RECORD EXTRACTS:
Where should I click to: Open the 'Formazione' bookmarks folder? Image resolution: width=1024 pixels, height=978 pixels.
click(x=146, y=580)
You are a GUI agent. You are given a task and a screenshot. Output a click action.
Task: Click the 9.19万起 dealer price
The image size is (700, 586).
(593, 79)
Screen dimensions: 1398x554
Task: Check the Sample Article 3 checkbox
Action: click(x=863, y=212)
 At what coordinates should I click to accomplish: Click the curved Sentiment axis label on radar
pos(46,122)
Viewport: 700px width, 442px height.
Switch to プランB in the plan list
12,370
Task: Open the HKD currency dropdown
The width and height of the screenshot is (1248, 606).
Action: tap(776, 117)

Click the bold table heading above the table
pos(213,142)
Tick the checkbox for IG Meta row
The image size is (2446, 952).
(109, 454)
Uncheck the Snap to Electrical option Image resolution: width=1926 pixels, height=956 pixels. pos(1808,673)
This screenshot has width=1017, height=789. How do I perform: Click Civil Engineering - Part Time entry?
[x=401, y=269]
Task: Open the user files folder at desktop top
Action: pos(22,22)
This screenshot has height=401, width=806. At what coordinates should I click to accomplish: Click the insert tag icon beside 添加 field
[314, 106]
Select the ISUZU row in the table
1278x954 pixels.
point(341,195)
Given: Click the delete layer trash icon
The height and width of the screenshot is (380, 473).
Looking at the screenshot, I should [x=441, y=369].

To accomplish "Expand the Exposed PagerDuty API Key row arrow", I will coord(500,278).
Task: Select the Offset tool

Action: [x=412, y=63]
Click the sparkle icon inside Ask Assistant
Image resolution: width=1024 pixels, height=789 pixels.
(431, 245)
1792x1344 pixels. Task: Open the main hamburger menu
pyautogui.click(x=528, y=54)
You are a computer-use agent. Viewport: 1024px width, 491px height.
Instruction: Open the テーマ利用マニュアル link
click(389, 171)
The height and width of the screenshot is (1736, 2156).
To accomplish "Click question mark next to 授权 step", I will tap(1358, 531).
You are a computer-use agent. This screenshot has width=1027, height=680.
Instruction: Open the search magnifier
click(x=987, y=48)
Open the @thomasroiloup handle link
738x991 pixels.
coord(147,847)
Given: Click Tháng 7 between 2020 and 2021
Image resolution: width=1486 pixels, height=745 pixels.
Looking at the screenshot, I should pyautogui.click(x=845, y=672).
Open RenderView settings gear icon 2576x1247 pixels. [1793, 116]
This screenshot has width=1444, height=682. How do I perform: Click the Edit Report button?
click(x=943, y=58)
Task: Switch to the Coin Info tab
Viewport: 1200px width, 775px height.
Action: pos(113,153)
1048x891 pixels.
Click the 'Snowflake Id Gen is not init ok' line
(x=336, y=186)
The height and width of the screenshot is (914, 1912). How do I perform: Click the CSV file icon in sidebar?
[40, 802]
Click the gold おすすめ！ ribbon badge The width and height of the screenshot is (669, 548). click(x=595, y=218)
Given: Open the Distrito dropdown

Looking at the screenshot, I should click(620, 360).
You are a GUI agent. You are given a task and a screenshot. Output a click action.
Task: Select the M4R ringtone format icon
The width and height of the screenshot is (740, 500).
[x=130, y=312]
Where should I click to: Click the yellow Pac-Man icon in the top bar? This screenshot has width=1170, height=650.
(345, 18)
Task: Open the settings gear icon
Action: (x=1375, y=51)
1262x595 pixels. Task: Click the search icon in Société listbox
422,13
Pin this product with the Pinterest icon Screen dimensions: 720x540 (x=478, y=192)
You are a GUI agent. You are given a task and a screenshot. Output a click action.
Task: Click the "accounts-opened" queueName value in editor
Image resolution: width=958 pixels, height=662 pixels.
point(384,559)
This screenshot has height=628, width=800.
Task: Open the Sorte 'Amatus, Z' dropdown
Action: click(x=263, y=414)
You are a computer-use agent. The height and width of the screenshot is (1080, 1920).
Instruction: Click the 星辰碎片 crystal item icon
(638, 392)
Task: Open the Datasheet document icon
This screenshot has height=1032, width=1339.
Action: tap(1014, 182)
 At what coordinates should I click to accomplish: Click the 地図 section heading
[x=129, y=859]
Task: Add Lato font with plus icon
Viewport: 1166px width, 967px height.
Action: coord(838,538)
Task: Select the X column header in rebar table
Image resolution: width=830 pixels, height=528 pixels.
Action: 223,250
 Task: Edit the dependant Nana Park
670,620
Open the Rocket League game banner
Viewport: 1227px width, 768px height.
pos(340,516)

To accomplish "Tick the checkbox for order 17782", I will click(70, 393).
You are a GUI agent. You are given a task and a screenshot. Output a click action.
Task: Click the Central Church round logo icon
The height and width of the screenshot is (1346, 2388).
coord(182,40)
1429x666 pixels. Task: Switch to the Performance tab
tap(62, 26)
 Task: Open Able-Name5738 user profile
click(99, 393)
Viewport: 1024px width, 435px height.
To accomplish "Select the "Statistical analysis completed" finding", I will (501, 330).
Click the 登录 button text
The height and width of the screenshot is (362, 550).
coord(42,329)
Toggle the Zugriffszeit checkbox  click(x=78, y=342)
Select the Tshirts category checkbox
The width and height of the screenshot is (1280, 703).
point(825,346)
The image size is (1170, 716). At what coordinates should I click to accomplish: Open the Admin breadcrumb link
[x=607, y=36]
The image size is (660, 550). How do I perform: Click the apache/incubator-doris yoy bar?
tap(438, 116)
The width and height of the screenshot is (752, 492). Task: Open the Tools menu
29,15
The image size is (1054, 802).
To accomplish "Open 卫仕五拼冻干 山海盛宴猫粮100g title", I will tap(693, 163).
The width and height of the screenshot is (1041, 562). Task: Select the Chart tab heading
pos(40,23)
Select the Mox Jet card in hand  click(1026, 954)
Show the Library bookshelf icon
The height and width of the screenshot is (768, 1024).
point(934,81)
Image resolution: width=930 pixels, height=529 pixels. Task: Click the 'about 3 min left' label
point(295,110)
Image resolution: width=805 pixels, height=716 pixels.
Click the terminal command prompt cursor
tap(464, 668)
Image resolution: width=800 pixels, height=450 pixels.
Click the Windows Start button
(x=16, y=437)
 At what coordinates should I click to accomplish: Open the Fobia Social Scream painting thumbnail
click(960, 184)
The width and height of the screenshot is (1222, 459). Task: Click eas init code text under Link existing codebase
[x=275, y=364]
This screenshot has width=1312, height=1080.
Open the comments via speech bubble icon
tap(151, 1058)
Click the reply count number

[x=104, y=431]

WORK INSTRUCTIONS:
Each record above is to be written out again exactly.

FINISHED EXERCISE:
Where should I click to: Open the 'Formazione' bookmarks folder? Image resolution: width=1024 pixels, height=978 pixels.
click(x=146, y=580)
You are a GUI agent. You are given a task and a screenshot. Output a click action.
Task: Click the 9.19万起 dealer price
The image size is (700, 586).
(593, 79)
Screen dimensions: 1398x554
Task: Check the Sample Article 3 checkbox
Action: click(x=863, y=212)
 At what coordinates should I click to accomplish: Click the curved Sentiment axis label on radar
pos(46,122)
Viewport: 700px width, 442px height.
Switch to プランB in the plan list
12,370
Task: Open the HKD currency dropdown
The width and height of the screenshot is (1248, 606).
Action: tap(776, 117)

Click the bold table heading above the table
pos(213,142)
Tick the checkbox for IG Meta row
The image size is (2446, 952).
(109, 454)
Uncheck the Snap to Electrical option Image resolution: width=1926 pixels, height=956 pixels. pos(1808,673)
This screenshot has width=1017, height=789. How do I perform: Click Civil Engineering - Part Time entry?
[x=401, y=269]
Task: Open the user files folder at desktop top
Action: pos(22,22)
This screenshot has height=401, width=806. At what coordinates should I click to accomplish: Click the insert tag icon beside 添加 field
[314, 106]
Select the ISUZU row in the table
1278x954 pixels.
point(341,195)
Given: Click the delete layer trash icon
The height and width of the screenshot is (380, 473).
Looking at the screenshot, I should [x=441, y=369].

To accomplish "Expand the Exposed PagerDuty API Key row arrow", I will coord(500,278).
Task: Select the Offset tool

Action: [x=412, y=63]
Click the sparkle icon inside Ask Assistant
Image resolution: width=1024 pixels, height=789 pixels.
(431, 245)
1792x1344 pixels. Task: Open the main hamburger menu
pyautogui.click(x=528, y=54)
You are a computer-use agent. Viewport: 1024px width, 491px height.
Instruction: Open the テーマ利用マニュアル link
click(389, 171)
The height and width of the screenshot is (1736, 2156).
To accomplish "Click question mark next to 授权 step", I will tap(1358, 531).
You are a computer-use agent. This screenshot has width=1027, height=680.
Instruction: Open the search magnifier
click(x=987, y=48)
Open the @thomasroiloup handle link
738x991 pixels.
coord(147,847)
Given: Click Tháng 7 between 2020 and 2021
Image resolution: width=1486 pixels, height=745 pixels.
Looking at the screenshot, I should pyautogui.click(x=845, y=672).
Open RenderView settings gear icon 2576x1247 pixels. [1793, 116]
This screenshot has width=1444, height=682. How do I perform: Click the Edit Report button?
click(x=943, y=58)
Task: Switch to the Coin Info tab
Viewport: 1200px width, 775px height.
Action: pos(113,153)
1048x891 pixels.
Click the 'Snowflake Id Gen is not init ok' line
(x=336, y=186)
The height and width of the screenshot is (914, 1912). How do I perform: Click the CSV file icon in sidebar?
[40, 802]
Click the gold おすすめ！ ribbon badge The width and height of the screenshot is (669, 548). click(x=595, y=218)
Given: Open the Distrito dropdown

Looking at the screenshot, I should click(620, 360).
You are a GUI agent. You are given a task and a screenshot. Output a click action.
Task: Select the M4R ringtone format icon
The width and height of the screenshot is (740, 500).
[x=130, y=312]
Where should I click to: Click the yellow Pac-Man icon in the top bar? This screenshot has width=1170, height=650.
(345, 18)
Task: Open the settings gear icon
Action: (x=1375, y=51)
1262x595 pixels. Task: Click the search icon in Société listbox
422,13
Pin this product with the Pinterest icon Screen dimensions: 720x540 (x=478, y=192)
You are a GUI agent. You are given a task and a screenshot. Output a click action.
Task: Click the "accounts-opened" queueName value in editor
Image resolution: width=958 pixels, height=662 pixels.
point(384,559)
This screenshot has height=628, width=800.
Task: Open the Sorte 'Amatus, Z' dropdown
Action: click(x=263, y=414)
You are a computer-use agent. The height and width of the screenshot is (1080, 1920).
Instruction: Click the 星辰碎片 crystal item icon
(638, 392)
Task: Open the Datasheet document icon
This screenshot has height=1032, width=1339.
Action: tap(1014, 182)
 At what coordinates should I click to accomplish: Click the 地図 section heading
[x=129, y=859]
Task: Add Lato font with plus icon
Viewport: 1166px width, 967px height.
Action: coord(838,538)
Task: Select the X column header in rebar table
Image resolution: width=830 pixels, height=528 pixels.
Action: 223,250
 Task: Edit the dependant Nana Park
670,620
Open the Rocket League game banner
Viewport: 1227px width, 768px height.
pos(340,516)

To accomplish "Tick the checkbox for order 17782", I will click(70, 393).
You are a GUI agent. You are given a task and a screenshot. Output a click action.
Task: Click the Central Church round logo icon
The height and width of the screenshot is (1346, 2388).
coord(182,40)
1429x666 pixels. Task: Switch to the Performance tab
tap(62, 26)
 Task: Open Able-Name5738 user profile
click(99, 393)
Viewport: 1024px width, 435px height.
To accomplish "Select the "Statistical analysis completed" finding", I will (501, 330).
Click the 登录 button text
The height and width of the screenshot is (362, 550).
coord(42,329)
Toggle the Zugriffszeit checkbox  click(x=78, y=342)
Select the Tshirts category checkbox
The width and height of the screenshot is (1280, 703).
point(825,346)
The image size is (1170, 716). At what coordinates should I click to accomplish: Open the Admin breadcrumb link
[x=607, y=36]
The image size is (660, 550). How do I perform: Click the apache/incubator-doris yoy bar?
tap(438, 116)
The width and height of the screenshot is (752, 492). Task: Open the Tools menu
29,15
The image size is (1054, 802).
To accomplish "Open 卫仕五拼冻干 山海盛宴猫粮100g title", I will tap(693, 163).
The width and height of the screenshot is (1041, 562). Task: Select the Chart tab heading
pos(40,23)
Select the Mox Jet card in hand  click(1026, 954)
Show the Library bookshelf icon
The height and width of the screenshot is (768, 1024).
point(934,81)
Image resolution: width=930 pixels, height=529 pixels. Task: Click the 'about 3 min left' label
point(295,110)
Image resolution: width=805 pixels, height=716 pixels.
Click the terminal command prompt cursor
tap(464, 668)
Image resolution: width=800 pixels, height=450 pixels.
Click the Windows Start button
(x=16, y=437)
 At what coordinates should I click to accomplish: Open the Fobia Social Scream painting thumbnail
click(960, 184)
The width and height of the screenshot is (1222, 459). Task: Click eas init code text under Link existing codebase
[x=275, y=364]
This screenshot has width=1312, height=1080.
Open the comments via speech bubble icon
tap(151, 1058)
Click the reply count number

[x=104, y=431]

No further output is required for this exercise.